A single number is the whole answer: how many lines in this listing contain "agent".

* _DATA FOR THE TASK_:
[Start of Attachment]

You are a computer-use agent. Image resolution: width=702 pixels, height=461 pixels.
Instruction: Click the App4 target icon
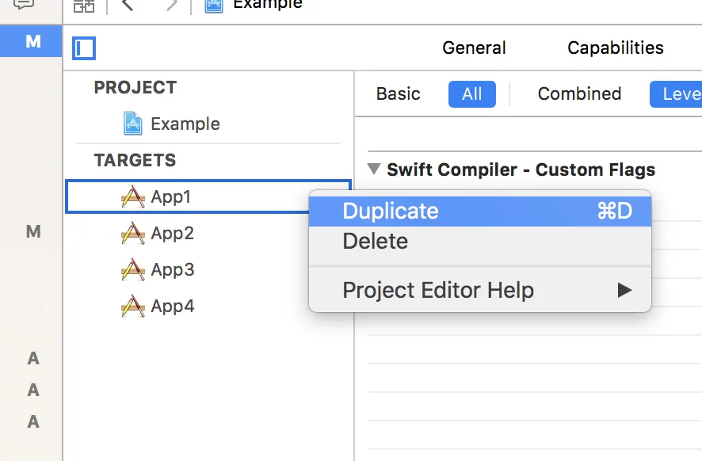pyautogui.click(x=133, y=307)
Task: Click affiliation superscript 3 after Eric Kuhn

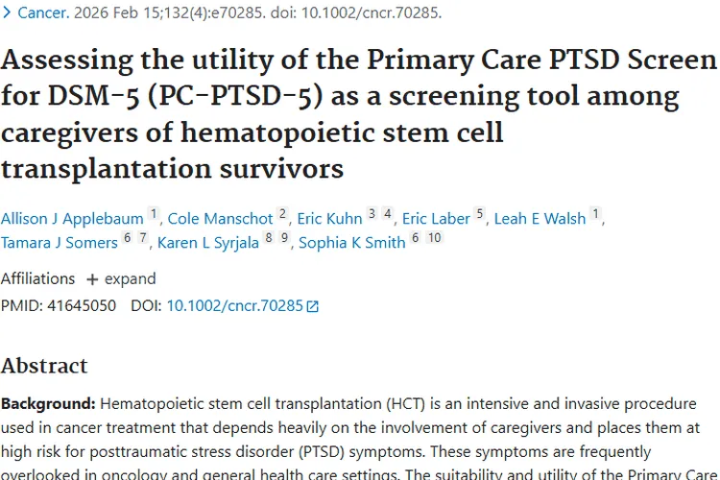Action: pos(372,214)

[End of Attachment]
[Start of Attachment]

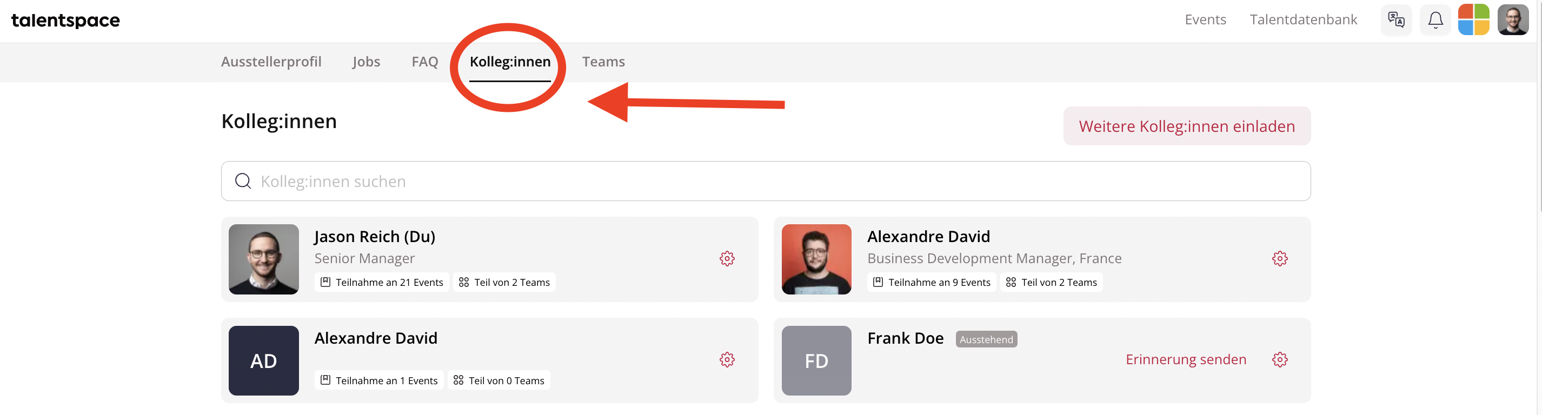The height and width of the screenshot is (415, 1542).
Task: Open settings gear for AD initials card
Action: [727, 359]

[End of Attachment]
[Start of Attachment]

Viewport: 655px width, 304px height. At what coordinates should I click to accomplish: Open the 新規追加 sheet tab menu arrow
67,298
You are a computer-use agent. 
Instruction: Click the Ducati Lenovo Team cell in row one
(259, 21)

[End of Attachment]

* _RESULT OF THIS EXERCISE_:
2